What is nothrow for?

Yigal Chripun yigal100 at gmail.com
Fri Apr 25 13:30:23 PDT 2008


Janice Caron wrote:
> On 25/04/2008, Yigal Chripun <yigal100 at gmail.com> wrote:
>> if the compiler provides hooks for the attribute writers than an
>>  attribute would have meaning for the compiler.
> 
> I don't agree. I think Walter's right. An attribute is a contract, and
> only the compiler is in a position to enforce that code complies with
> contracts.
> 
> For example, suppose I wanted an attribute that meant "this function
> does not modify static members" - what kind of "hooks" would make it
> possible to enforce that contract, if it were not built into the
> compiler?

if I understand you correctly, you want a function that receives an
instance of some class and an attribute that makes sure that the above
function does not modify any static members (data members) of that instance.

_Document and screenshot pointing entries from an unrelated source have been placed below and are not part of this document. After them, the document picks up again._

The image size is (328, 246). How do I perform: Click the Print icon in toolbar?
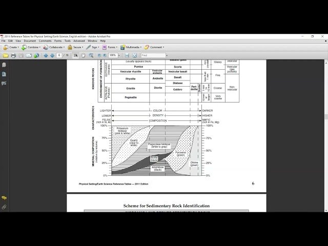click(13, 55)
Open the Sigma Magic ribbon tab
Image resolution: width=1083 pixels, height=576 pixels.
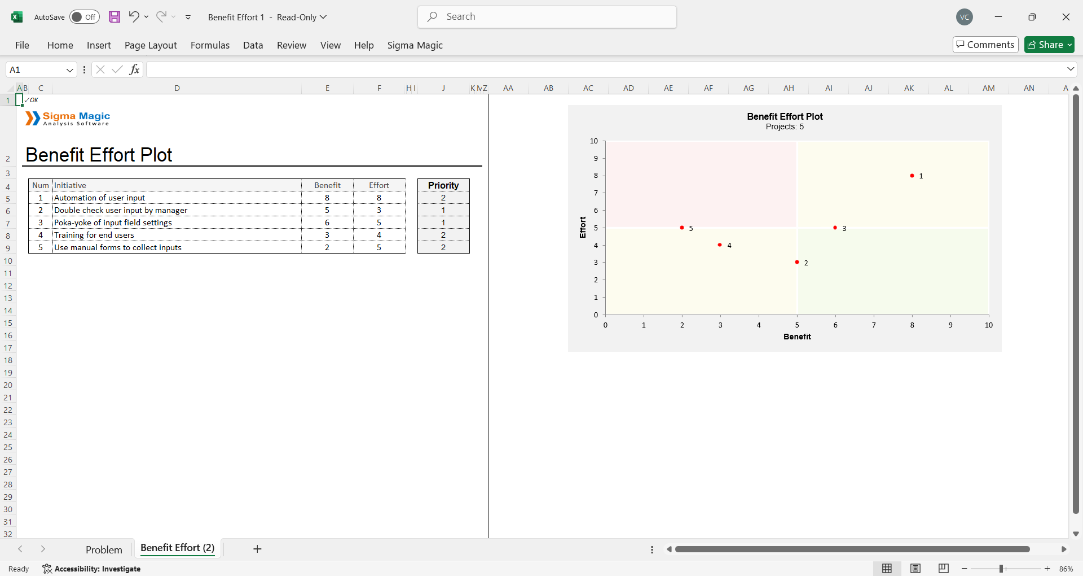[x=415, y=45]
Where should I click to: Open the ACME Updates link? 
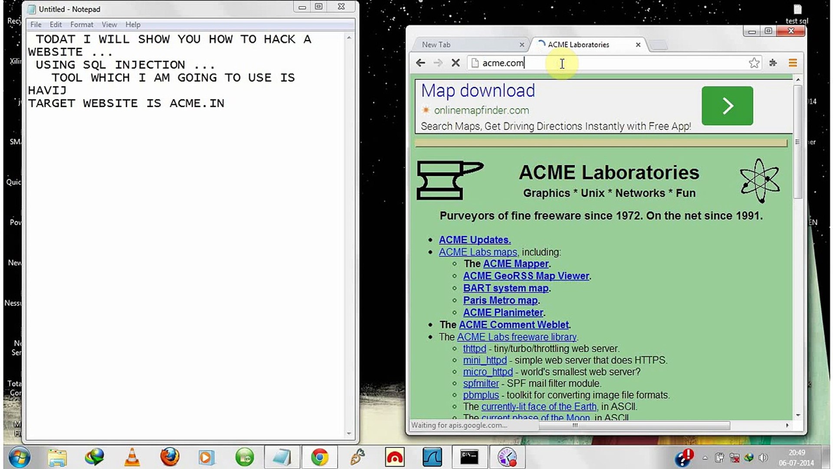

I'm not sure how the compiler can verify that at all due to polymorphism
- the dynamic type of the instance will be known only at run-time.

maybe something like the following can work:
you should be able to get a list of all the static members of an
instance via introspection and for each of those, you'd need to check in
your attribute implementation that the old value (before executing the
function body) is the same as the one after executing the function body.
what if there was a way to "keep" the old value? than you'd throw an
exception if (old(var) != var).

I don't understand how this can be checked by the compiler at all (even
if the attribute is not user defined) without analyzing the entire code
of the program. if you compile only one module the compiler does not
know if there are derived classes that add more static data members.

I'm not sure I'm correct on all of this so please point out errors.